[EXERCISE INPUT]

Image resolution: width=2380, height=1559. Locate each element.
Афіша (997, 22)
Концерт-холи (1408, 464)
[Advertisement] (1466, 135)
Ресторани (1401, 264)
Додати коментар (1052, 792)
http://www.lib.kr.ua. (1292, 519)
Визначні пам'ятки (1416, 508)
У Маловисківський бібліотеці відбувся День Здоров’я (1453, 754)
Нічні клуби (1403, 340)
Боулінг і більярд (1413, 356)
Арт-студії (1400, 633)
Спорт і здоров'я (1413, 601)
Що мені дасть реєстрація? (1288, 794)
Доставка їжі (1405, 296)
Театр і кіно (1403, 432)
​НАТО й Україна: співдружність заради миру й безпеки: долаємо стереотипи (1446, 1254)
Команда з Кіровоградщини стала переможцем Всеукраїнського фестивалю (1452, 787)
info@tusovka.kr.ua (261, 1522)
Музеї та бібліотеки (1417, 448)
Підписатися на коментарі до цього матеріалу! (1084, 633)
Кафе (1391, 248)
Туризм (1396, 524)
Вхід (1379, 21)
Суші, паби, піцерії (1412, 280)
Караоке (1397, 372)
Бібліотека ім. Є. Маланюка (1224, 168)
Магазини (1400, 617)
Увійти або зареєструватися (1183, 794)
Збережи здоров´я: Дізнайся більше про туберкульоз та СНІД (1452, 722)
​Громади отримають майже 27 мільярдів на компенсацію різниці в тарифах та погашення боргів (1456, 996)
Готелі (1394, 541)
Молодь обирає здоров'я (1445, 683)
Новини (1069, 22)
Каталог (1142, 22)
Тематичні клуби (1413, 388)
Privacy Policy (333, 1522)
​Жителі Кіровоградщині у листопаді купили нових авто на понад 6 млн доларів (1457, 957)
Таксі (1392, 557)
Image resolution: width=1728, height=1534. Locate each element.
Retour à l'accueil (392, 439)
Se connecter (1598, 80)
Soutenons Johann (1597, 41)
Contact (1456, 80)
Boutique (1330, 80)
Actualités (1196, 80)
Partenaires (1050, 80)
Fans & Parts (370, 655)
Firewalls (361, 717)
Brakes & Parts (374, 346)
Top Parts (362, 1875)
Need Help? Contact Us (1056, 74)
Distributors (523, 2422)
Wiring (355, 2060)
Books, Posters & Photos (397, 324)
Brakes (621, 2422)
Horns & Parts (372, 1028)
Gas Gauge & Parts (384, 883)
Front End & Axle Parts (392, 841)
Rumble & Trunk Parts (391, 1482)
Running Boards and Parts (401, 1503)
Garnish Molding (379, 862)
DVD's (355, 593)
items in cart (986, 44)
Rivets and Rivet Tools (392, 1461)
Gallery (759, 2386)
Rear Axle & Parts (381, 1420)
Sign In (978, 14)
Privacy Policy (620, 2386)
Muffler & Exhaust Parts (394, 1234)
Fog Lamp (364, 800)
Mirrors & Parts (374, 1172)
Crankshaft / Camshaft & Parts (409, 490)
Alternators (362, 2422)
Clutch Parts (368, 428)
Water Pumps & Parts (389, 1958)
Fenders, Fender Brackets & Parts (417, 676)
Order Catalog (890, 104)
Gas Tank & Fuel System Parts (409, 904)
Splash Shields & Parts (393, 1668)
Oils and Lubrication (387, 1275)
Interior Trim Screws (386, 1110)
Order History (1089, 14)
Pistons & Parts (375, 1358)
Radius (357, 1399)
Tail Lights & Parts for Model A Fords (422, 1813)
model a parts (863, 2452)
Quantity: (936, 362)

[/EXERCISE INPUT]

### TASK REQUIREMENTS
Return solely the count of lines in the data above in which the word "resolution" occurs.

### RESULT BELOW
2